Stored data:
====================

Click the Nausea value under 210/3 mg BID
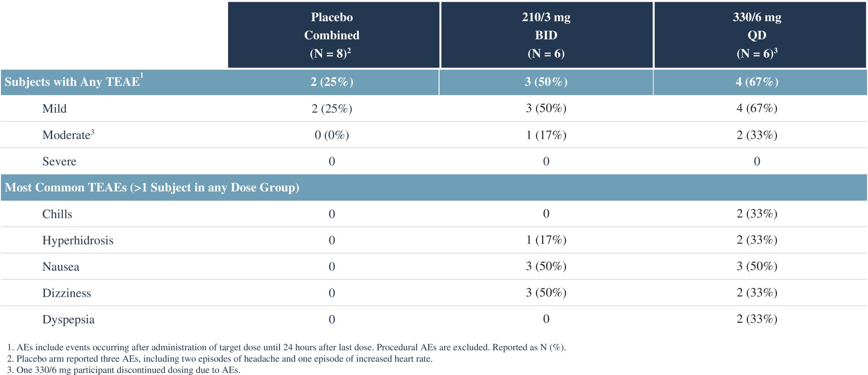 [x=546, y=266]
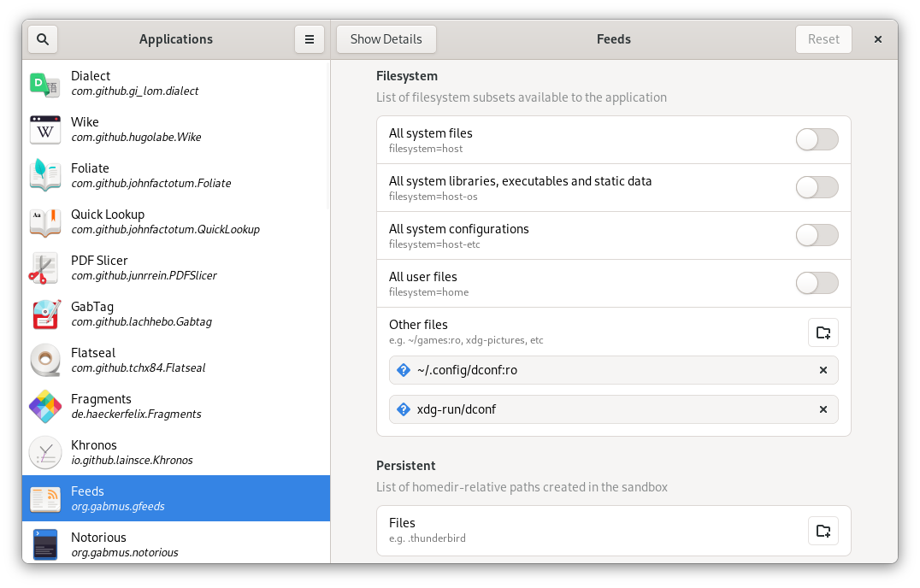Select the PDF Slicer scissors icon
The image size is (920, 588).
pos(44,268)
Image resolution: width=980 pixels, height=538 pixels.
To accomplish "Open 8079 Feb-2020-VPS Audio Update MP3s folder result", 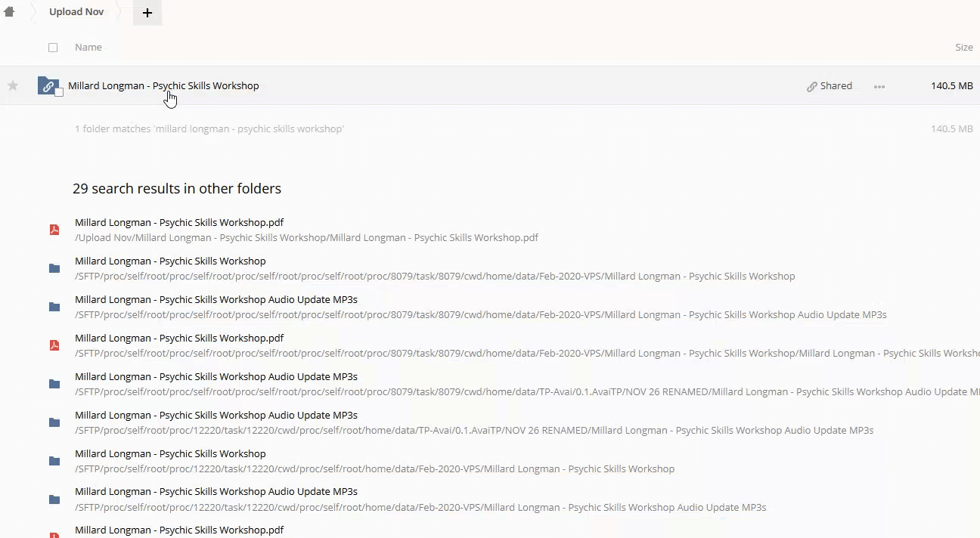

====================

• _What is being asked_
When you output the entries, keep each line exactly as it is and leave out any pictures.

• _Response below_
Click the Nausea value under 210/3 mg BID
 [x=546, y=266]
Select the PDF Slicer scissors icon
The image size is (920, 588).
pos(44,268)
Image resolution: width=980 pixels, height=538 pixels.
To accomplish "Open 8079 Feb-2020-VPS Audio Update MP3s folder result", 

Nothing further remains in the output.